Native Nations’ IDs are both evidence and exercise of sovereignty, and they should stand on their own as validators of tribal citizens’ rights to vote in tribal, federal or state elections and to travel and return home unimpeded. This should be so for those Native Nations that issue passports to their citizens and those that issue other IDs. Whether Native people consider themselves as citizens solely of their Native Nations or as having dual citizenship, first in their Native Nations and then in the U.S., they should be on the same side as those who are opposed to overly stringent voter ID requirements by states. The Republican-led state initiatives, however nicely self-described, will most likely keep from voting the non-white, elderly, young and poor, who tend to vote for the Democrats. Or, as Mike Turzai, the Pennsylvania House Majority Leader, infamously bragged in June about the Republican checklist: “Voter ID—which is going to allow Governor Romney to win the state of Pennsylvania—done!” The Pennsylvania law requires voters to produce state-approved photo identification. This can impose a substantial if not complete burden on people who do not drive or who no longer have a driver’s license; have changed residences and/or last names, but haven’t updated their Social Security card or other IDs; have misplaced or do not have a birth certificate; or who have identification from other states. What about the unlucky person who lost all required papers in a fire, burglary or flight from abuse, or who lacks the means to obtain the necessary backup documents?

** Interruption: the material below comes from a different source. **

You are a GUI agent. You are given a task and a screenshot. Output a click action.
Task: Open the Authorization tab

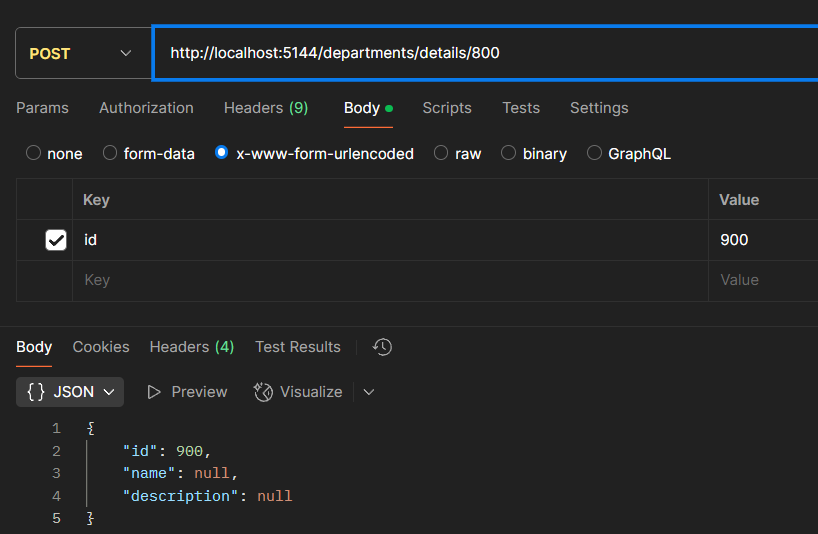[146, 108]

How might that apply to Native people? For starters, there are a lot of Native people in Pennsylvania, even though the commonwealth did a thorough job (or nearly so) in getting rid of Native Nations. Many Native people in Pennsylvania and elsewhere were born at home and have delayed birth certificates (which often are challenged) or none at all. More than a few cannot locate papers because of domestic upheaval or dysfunction. If they don’t drive and don’t have non-driver’s licenses, they may rely fully on tribal IDs.

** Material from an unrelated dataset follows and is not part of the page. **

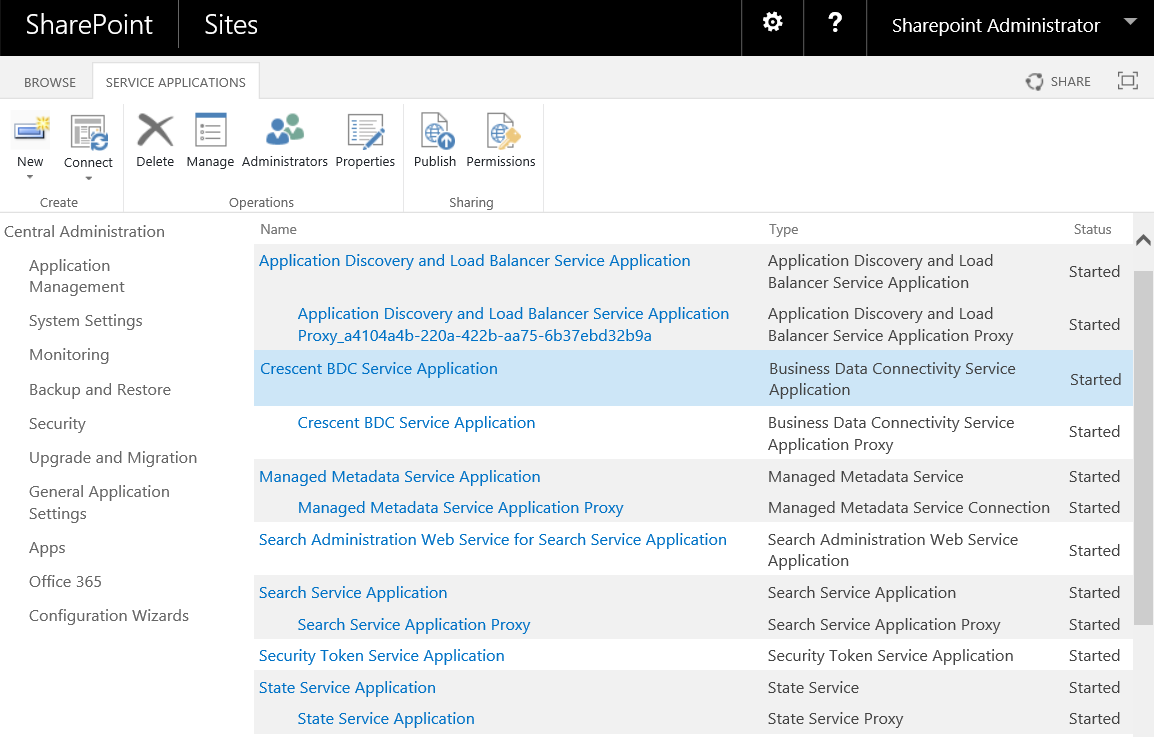
Task: Expand the Connect dropdown arrow
Action: point(88,179)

Native Nations already have all needed documentation on file, some with family histories going back well before there was a United States or states or colonies. They have recorded birth, death, marriage, children, name change and other data to vouch for their citizens. Native Nations are the cognizant authority for their citizenry and states should afford them the respect and recognition they deserve. Would Native Nations be free of error, manipulation or corruption? No, but no state can answer affirmatively either.